_Goal of the exercise_
Give again, exactly as written, each line of the material below starting at the line that contains "How do I perform: Open the Rodolfo" and ending at the line that contains "Click the bullet icon beside 申报管理". Both ends count, and no other line does.

_Records for the exercise_
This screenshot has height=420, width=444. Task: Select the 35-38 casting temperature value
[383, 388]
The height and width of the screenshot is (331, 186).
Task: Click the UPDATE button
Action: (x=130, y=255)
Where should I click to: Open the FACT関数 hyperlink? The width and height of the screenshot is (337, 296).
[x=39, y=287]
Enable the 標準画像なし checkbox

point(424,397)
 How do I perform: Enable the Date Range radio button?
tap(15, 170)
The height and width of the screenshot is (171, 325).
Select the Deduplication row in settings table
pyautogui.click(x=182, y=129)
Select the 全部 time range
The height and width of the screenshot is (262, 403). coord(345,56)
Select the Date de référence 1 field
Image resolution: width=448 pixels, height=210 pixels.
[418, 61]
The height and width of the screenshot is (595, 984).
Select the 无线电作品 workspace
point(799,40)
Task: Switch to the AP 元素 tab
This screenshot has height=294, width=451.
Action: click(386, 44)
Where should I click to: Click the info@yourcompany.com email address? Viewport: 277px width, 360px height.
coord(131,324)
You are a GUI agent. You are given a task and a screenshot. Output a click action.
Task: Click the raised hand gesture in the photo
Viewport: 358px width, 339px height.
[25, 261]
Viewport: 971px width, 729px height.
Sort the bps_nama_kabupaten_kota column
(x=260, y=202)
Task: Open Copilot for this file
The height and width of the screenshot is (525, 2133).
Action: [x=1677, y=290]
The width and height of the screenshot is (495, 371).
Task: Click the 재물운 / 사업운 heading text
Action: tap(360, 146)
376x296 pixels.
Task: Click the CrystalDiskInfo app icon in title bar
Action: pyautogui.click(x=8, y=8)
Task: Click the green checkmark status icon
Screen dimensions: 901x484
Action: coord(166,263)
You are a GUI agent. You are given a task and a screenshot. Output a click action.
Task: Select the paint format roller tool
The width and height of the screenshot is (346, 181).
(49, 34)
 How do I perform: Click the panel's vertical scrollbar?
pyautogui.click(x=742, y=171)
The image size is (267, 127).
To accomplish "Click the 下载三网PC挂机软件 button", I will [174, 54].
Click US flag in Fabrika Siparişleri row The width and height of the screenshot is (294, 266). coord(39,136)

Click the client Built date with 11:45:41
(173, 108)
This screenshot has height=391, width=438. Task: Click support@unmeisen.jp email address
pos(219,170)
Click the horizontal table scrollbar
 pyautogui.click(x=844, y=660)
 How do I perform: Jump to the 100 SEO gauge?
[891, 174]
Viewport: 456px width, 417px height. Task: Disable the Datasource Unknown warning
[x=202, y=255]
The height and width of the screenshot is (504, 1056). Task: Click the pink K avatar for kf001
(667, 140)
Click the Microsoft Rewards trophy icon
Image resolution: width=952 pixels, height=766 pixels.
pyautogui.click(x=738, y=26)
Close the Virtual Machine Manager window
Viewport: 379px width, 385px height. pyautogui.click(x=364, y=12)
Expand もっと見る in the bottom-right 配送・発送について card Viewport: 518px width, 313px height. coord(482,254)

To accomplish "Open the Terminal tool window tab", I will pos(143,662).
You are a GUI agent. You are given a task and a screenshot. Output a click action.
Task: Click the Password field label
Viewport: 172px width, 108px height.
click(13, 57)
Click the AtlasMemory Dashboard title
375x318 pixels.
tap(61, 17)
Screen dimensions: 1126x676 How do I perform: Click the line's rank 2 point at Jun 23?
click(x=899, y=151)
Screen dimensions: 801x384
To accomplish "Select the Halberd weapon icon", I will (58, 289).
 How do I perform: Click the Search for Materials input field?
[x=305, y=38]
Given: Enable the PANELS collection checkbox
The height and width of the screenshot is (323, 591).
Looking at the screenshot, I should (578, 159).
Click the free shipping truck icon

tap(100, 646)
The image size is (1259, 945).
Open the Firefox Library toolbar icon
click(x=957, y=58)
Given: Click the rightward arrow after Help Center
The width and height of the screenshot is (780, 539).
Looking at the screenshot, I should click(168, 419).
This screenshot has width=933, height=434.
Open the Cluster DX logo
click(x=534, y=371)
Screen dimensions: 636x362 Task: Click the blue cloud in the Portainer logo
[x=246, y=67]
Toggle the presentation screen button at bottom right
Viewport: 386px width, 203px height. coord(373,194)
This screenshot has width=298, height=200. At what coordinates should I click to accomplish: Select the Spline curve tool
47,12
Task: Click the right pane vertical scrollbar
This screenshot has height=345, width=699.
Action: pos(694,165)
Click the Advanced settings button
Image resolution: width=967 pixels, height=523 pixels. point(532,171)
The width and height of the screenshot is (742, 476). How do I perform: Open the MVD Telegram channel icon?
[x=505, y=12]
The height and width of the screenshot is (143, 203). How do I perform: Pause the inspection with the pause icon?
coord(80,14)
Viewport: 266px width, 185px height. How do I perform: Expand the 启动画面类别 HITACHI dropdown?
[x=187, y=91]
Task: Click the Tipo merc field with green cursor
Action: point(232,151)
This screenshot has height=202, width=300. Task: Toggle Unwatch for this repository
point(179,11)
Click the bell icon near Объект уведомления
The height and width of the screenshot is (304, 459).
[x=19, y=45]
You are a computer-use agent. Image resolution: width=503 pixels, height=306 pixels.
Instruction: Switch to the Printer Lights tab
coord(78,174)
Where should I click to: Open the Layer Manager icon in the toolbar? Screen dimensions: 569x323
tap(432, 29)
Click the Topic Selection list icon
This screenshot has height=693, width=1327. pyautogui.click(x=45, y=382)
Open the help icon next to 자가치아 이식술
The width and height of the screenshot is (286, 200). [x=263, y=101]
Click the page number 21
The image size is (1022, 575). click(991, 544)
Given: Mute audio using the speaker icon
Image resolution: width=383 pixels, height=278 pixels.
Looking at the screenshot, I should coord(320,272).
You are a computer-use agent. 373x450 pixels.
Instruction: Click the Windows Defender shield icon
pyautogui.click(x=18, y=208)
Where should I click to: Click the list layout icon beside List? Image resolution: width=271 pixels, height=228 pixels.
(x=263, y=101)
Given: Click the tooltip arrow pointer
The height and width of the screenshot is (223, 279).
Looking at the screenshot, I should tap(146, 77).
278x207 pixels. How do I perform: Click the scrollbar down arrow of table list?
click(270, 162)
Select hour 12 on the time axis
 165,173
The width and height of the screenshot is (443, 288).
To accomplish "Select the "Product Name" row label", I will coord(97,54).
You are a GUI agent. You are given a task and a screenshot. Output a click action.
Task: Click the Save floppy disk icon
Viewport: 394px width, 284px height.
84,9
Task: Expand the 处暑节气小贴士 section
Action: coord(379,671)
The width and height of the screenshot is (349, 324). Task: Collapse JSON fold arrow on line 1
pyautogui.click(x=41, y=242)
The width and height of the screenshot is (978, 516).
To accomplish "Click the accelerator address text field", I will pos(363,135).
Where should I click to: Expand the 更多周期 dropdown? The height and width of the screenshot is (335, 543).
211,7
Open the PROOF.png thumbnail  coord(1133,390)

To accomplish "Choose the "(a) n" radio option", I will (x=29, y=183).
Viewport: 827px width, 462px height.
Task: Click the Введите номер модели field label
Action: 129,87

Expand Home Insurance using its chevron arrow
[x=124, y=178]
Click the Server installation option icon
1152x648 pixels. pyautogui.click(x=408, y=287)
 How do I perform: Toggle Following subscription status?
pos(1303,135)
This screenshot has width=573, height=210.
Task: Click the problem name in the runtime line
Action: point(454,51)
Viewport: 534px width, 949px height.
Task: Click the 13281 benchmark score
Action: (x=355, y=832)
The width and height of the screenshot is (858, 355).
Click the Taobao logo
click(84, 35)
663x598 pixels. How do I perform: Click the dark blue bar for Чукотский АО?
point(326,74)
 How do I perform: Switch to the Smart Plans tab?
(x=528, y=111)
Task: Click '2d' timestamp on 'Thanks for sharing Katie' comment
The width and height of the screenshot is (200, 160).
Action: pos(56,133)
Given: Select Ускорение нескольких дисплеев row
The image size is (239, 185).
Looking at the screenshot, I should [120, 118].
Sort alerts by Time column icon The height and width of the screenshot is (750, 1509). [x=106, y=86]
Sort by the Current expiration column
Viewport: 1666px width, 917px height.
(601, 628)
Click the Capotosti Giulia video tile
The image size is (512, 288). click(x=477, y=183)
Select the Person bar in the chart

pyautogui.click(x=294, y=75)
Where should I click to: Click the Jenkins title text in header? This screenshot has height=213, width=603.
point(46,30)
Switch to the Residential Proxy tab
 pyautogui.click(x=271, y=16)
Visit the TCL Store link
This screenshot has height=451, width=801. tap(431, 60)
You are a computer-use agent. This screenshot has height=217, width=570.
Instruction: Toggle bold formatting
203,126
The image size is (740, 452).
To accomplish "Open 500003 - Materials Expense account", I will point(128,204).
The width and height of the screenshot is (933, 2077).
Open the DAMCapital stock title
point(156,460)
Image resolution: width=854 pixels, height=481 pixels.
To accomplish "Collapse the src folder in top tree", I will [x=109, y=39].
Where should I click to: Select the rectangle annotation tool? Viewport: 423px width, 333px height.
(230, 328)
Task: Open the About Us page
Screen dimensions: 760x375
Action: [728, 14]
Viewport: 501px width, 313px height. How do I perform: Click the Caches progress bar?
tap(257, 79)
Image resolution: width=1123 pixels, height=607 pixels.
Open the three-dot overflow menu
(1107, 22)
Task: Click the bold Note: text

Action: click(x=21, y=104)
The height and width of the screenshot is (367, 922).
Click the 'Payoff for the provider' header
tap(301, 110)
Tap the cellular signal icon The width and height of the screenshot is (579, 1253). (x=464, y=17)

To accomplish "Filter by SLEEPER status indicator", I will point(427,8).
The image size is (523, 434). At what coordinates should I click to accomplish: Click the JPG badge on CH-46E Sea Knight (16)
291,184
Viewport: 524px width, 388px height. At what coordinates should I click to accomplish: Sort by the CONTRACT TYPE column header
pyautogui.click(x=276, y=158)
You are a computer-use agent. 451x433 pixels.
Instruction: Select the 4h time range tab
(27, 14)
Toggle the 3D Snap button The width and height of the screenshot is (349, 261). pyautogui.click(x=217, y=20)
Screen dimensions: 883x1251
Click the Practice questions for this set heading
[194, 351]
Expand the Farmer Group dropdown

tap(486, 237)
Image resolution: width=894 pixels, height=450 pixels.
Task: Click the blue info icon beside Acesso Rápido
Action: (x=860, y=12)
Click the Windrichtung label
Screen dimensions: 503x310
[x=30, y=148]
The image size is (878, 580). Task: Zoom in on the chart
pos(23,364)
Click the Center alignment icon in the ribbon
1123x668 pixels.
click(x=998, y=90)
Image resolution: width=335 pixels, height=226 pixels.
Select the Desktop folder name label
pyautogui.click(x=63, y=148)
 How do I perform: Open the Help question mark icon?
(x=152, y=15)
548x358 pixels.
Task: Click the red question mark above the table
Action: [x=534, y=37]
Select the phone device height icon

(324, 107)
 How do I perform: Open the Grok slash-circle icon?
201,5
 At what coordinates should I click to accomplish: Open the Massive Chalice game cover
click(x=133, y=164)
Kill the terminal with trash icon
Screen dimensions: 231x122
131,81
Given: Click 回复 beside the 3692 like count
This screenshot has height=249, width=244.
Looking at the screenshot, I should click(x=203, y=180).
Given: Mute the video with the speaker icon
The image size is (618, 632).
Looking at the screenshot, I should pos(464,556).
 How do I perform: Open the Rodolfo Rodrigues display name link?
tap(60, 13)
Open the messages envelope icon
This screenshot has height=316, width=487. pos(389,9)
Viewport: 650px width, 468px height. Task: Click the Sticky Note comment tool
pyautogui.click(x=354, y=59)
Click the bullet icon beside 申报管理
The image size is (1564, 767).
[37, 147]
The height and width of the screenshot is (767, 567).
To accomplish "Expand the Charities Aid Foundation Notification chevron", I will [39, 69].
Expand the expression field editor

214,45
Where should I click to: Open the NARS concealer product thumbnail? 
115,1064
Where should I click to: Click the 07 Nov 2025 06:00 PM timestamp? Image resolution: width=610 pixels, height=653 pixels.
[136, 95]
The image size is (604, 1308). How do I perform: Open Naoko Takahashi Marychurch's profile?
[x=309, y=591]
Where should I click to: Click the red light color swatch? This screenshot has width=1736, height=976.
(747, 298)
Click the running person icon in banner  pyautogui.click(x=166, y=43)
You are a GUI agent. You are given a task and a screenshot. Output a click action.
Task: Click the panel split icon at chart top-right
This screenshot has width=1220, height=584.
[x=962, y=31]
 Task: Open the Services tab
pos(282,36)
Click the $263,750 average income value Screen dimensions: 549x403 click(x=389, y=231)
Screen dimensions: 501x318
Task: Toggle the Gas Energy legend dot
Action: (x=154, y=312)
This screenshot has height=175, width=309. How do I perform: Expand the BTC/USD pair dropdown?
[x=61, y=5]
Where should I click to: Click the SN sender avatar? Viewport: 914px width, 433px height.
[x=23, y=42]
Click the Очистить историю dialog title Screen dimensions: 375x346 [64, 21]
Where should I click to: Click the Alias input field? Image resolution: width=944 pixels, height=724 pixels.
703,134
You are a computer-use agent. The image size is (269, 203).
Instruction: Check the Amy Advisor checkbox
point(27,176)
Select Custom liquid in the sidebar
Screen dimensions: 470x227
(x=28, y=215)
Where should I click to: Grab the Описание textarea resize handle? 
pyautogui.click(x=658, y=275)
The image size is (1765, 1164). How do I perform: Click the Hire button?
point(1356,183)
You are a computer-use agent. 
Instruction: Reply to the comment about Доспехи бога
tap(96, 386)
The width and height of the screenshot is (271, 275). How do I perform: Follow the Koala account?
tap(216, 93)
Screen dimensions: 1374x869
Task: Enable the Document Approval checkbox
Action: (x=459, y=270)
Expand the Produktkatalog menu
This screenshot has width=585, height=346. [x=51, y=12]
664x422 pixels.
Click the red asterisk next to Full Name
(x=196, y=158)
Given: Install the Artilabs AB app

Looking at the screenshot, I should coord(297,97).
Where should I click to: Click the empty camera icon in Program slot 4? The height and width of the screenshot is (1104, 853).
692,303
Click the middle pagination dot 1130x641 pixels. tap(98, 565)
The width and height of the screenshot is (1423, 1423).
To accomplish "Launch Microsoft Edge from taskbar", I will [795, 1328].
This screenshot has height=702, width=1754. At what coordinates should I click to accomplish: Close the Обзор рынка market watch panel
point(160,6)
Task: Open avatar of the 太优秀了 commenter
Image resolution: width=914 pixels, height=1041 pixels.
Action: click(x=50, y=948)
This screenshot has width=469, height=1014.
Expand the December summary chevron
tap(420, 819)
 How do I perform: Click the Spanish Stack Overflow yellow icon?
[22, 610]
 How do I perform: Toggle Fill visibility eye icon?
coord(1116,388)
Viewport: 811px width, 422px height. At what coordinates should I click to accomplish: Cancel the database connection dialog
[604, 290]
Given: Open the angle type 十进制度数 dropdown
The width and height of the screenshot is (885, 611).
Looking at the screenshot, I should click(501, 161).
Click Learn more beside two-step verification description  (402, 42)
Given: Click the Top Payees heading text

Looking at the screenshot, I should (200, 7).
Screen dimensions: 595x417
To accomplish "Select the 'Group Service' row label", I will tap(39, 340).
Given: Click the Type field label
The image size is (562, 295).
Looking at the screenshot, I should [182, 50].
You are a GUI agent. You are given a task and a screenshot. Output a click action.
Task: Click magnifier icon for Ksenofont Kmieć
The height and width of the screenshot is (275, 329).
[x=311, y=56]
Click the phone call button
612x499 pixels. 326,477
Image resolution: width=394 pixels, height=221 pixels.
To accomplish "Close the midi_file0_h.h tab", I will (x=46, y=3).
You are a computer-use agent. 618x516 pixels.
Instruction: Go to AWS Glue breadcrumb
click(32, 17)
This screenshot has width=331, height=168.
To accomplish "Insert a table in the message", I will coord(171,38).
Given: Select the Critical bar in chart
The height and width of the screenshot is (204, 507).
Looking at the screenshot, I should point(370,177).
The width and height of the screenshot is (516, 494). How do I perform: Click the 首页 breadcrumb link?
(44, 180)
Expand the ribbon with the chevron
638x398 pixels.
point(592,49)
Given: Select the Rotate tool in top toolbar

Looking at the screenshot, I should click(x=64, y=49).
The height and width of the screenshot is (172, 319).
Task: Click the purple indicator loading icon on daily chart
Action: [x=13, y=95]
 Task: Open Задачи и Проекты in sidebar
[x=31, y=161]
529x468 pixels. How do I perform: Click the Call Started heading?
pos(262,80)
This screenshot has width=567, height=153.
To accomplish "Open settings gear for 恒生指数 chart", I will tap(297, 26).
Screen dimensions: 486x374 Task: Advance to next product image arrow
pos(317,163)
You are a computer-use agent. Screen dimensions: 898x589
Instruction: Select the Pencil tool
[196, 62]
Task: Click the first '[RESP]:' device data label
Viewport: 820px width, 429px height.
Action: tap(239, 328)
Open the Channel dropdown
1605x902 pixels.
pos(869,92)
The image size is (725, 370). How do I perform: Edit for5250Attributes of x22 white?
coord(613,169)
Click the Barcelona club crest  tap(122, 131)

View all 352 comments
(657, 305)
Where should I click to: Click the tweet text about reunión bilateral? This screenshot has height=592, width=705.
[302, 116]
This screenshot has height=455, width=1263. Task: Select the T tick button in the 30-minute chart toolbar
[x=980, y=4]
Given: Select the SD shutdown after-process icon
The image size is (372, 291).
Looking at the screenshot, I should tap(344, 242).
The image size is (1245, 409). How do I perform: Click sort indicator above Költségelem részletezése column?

_Exercise solution_
 How do I perform: Open the Rodolfo Rodrigues display name link?
tap(60, 13)
Open the messages envelope icon
This screenshot has height=316, width=487. pos(389,9)
Viewport: 650px width, 468px height. Task: Click the Sticky Note comment tool
pyautogui.click(x=354, y=59)
Click the bullet icon beside 申报管理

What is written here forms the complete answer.